Selain itu kata Mawardi, pembangunan infrastruktur di luar Jawa lebih penting dibanding KA cepat yang kurang manfaat. “Utang luar negeri RI juga terus bertambah, maka sebaiknya Presiden Jokowi merealisasikan pembangunan infrastruktur di Papua, Sulawesi, Kalimantan, Sumatera, NTT, NTB dan lain-lain,” ujarnya.
Muqowwam menyoroti peralihan dari proyek Jepang ke China. Menurutnya itu telah melanggar dan mengkhianati public private partenership (PPP) dan aturan bisnis to bisnis (B to B). “KA cepat itu tidak tepat, lebih politis, pecitraan. Telah terjadi kesenjangan antara Jawa dan luar Jawa, maka DPD RI minta proyek KA cepat itu dibatalkan,” katanya.

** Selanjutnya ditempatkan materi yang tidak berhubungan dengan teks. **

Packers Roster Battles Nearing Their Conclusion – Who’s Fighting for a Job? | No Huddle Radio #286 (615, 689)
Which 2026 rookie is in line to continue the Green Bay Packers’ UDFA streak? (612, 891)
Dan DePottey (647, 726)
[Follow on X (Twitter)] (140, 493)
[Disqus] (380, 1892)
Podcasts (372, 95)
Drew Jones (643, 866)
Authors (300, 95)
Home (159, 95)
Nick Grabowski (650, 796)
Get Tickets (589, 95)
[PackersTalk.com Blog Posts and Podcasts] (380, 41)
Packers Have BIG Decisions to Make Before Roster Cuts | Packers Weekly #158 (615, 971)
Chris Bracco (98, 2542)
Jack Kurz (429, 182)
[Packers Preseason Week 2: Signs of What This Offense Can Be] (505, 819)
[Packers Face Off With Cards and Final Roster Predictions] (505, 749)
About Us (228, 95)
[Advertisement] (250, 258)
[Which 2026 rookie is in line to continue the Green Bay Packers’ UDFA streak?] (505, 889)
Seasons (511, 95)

AM Fatwa juga menyinggung kenapa proyek itu dialihkan ke China? Proyek KA ini juga, kata Fatwa, menimbulkan banyak masalah. Sejatinya bukan KA cepat, tapi justru untuk properti sepanjang jalan yang akan dilalui KA cepat tersebut. “Saya bukan rasis, karena istri kedua saya keturunan China. Tapi, tanpa KA cepat ini hubungan Indonesia sudah baik. Karena itu, saya dukung Presiden Jokowi untuk mencabut Perpres dan batalkan proyek KA ini,” pungkasnya.

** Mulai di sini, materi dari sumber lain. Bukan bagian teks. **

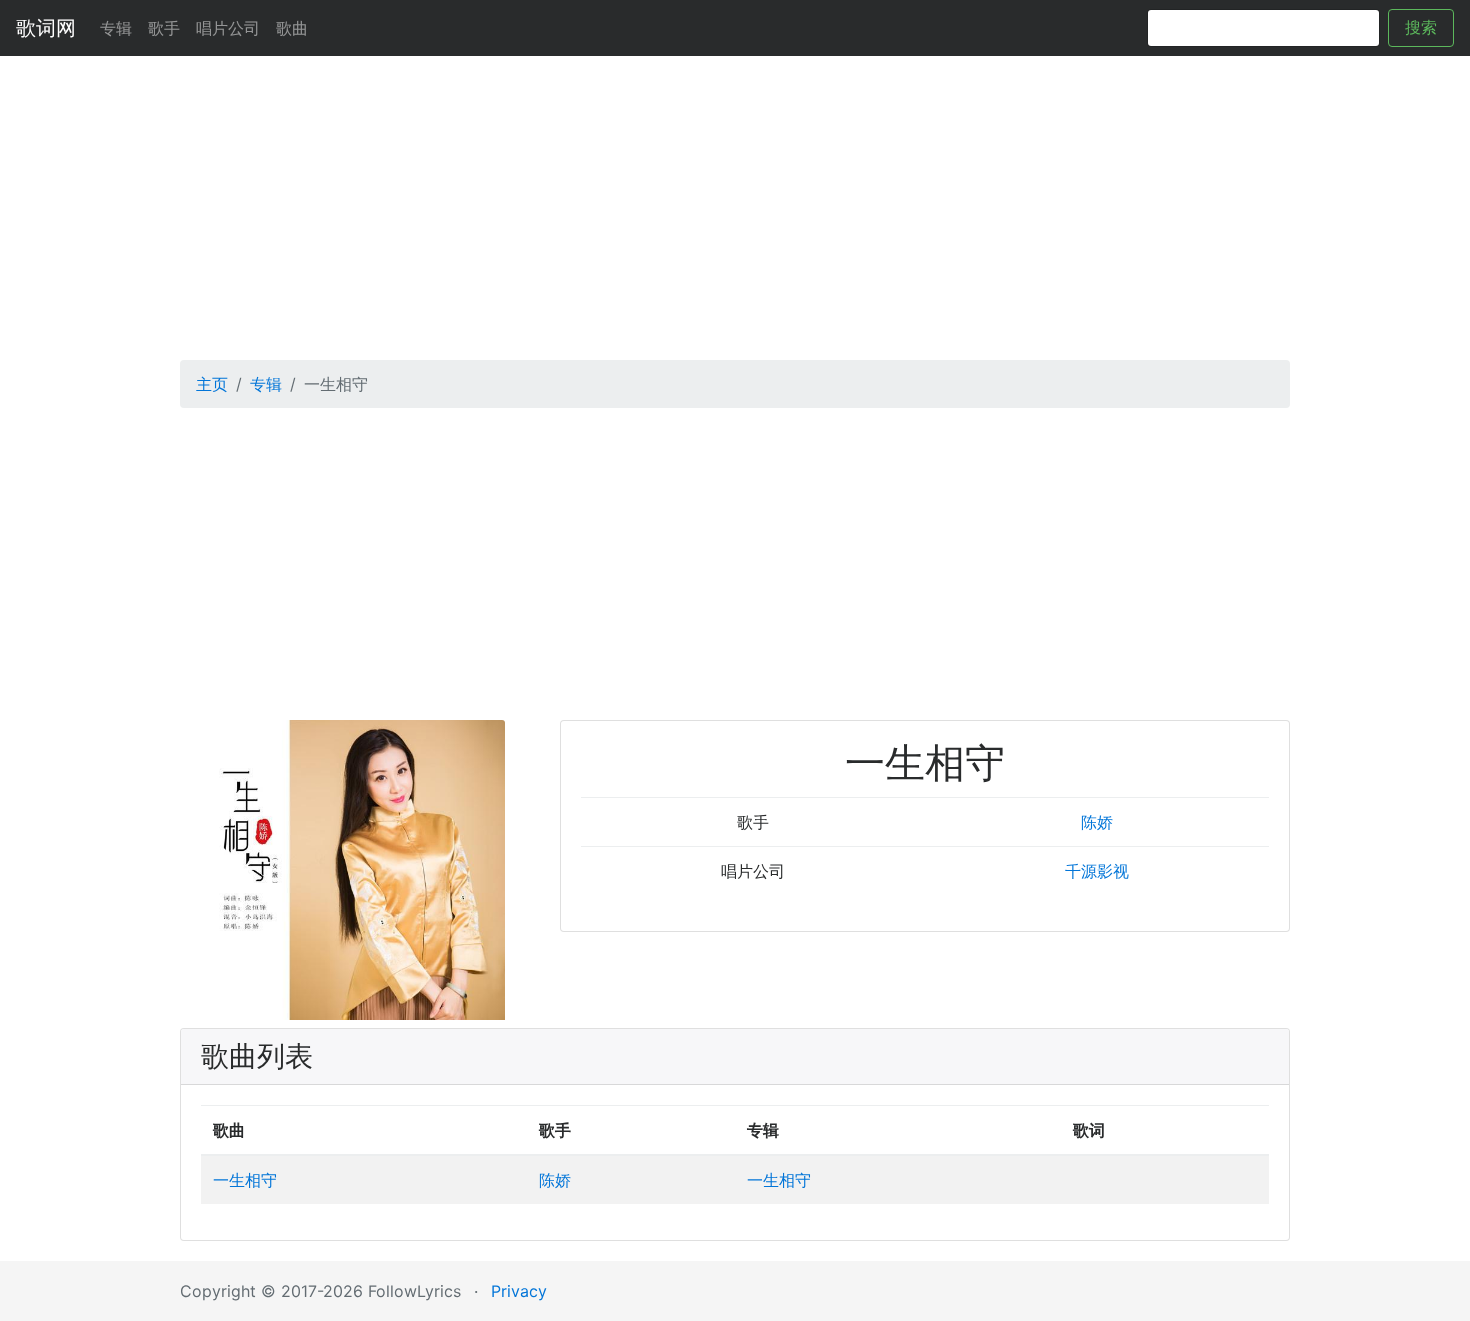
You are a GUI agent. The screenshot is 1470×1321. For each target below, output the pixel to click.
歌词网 (46, 28)
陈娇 (1097, 822)
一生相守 (245, 1180)
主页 (212, 384)
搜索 (1421, 27)
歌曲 (292, 28)
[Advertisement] (735, 201)
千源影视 (1097, 871)
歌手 (164, 28)
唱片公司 (228, 28)
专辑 (116, 28)
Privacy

Menteri BUMN Rini Soemarno mengatakan memberikan alasan Jepang selalu meminta jaminan pemerintah (APBN) sementara negara tidak memiliki dana. Sementara China sangat siap tanpa APBN. Rini juga memberikan alasan untuk proyek KA cepat luar Jawa akan dimulai pada tahun anggaran 2016 karena penyertaan modal negara (PMN) ditolak oleh DPR.

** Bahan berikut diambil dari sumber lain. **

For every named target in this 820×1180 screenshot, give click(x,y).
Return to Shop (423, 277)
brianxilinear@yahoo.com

‘Jadi, semua dilakukan tanpa PMN, maka semuanya juga didukung oleh BUMN. Sedangkan Jepang selalu minta jaminan pemerintah,” jawab Rini.
Menurut Rini, aset BUMN kini mencapai Rp 5.500 triliun. Aset itu ditahan oleh negara karena untuk membangun daerah. APBN akan dikonsentrasikan ke daerah.
“KA cepat ini untuk memberi akses bagi warga Bandung Raya yang kini mencapai 8 juta jiwa. Juga dalam rangka menghadapi MEA sehingga Indonesia harus berkompetisi lebih baik. BUMN harus bekerja secara profesional agar bisa mensejahterakan rakyat. Kalau tidak, silakan BPKP dan BPK mengaudit semua BUMN itu. Kita transparan. Indonesia ini pasar terbesar di dunia, maka harus kuat di dunia,” pungkas Rini.